1.) Assuming you're running in direct gear, how does the dyno compensate for your rear end ratio and tire diameter? Is the number plugged in to the computer, or is it somehow measured and factored in?
Horsepower = (Torque*RPM)/5250, so your gear ration/tire size doesnt really matter to the dyno.

PhillyCobra said:
2.) What's the difference between SAE and STD corrections?
SAE uses a correction factor for altitude, temp etc, its not very accurate though outside of a very narrow range, a hot day will still give you lower numbers than a cool day, even when corrected.

PhillyCobra said:
3.) Can the way the car is strapped on the dyno affect the numbers?
Yes it can, see more comments below.

PhillyCobra said:
4.) Is there a lot more loss through soft and flexible drag tires, as opposed to stiff street tires? Will you get less loss with more inflation?
Generally better gripping tires will have less slip on the dyno and give a truer number but slippage isnt really an issue unless car has boatloads of tq.

PhillyCobra said:
5.)How much does warming up the trans and rear lower losses? I recently ran my Cobra, fully warmed up, and got great numbers compared to guys who really ran their cars cold to lower effective intake temps. Also, doesn't the stock computer limit fuel flow until a certain coolant temperature is reached?

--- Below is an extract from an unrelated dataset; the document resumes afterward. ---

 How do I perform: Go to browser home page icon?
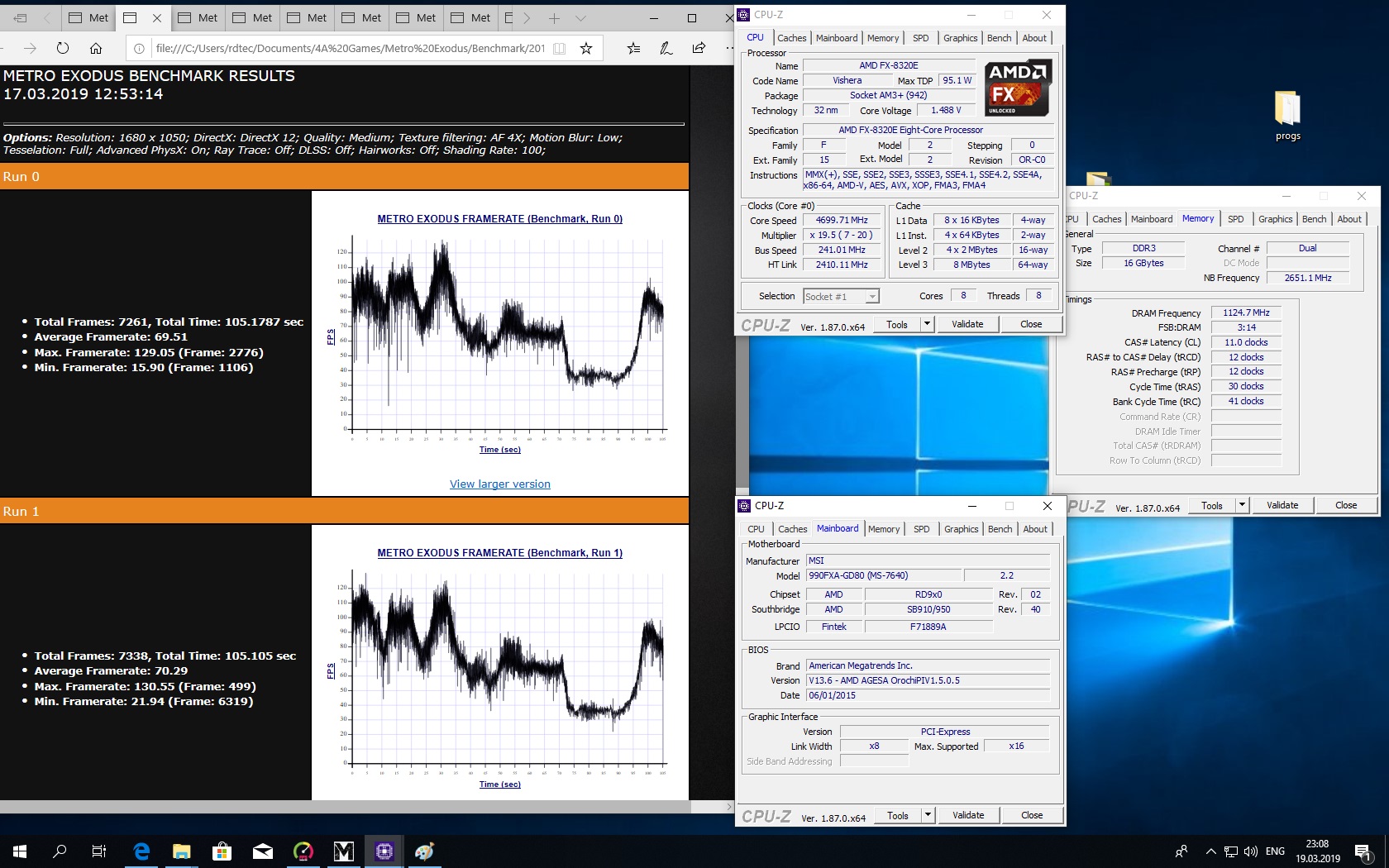(96, 48)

Thanks in advance for the expected insightful info!
The car will do certain things when it deems collant is not up to operating temp. The dyno is a tool and not a very good way of comparing your car to another car on another dynp, but its really all we have. Dyno calibrations vary as well as different styles and models of dyno's. Use it as a tool and try and do things in a consistant fashin like making runs at same coolant temps etc. Cold lubricants may cause more friction, being too hot causes increased fuel temps and intake air temps, there are a ton of variables and many make such small differences that its not really worth worrying about. You best bet when monitoring a cars performance or response to mods is to try and use the same dyno, pull at the same coolant temp and ideally on days or times when atmospheric conditions are as close to previous pulls as possible.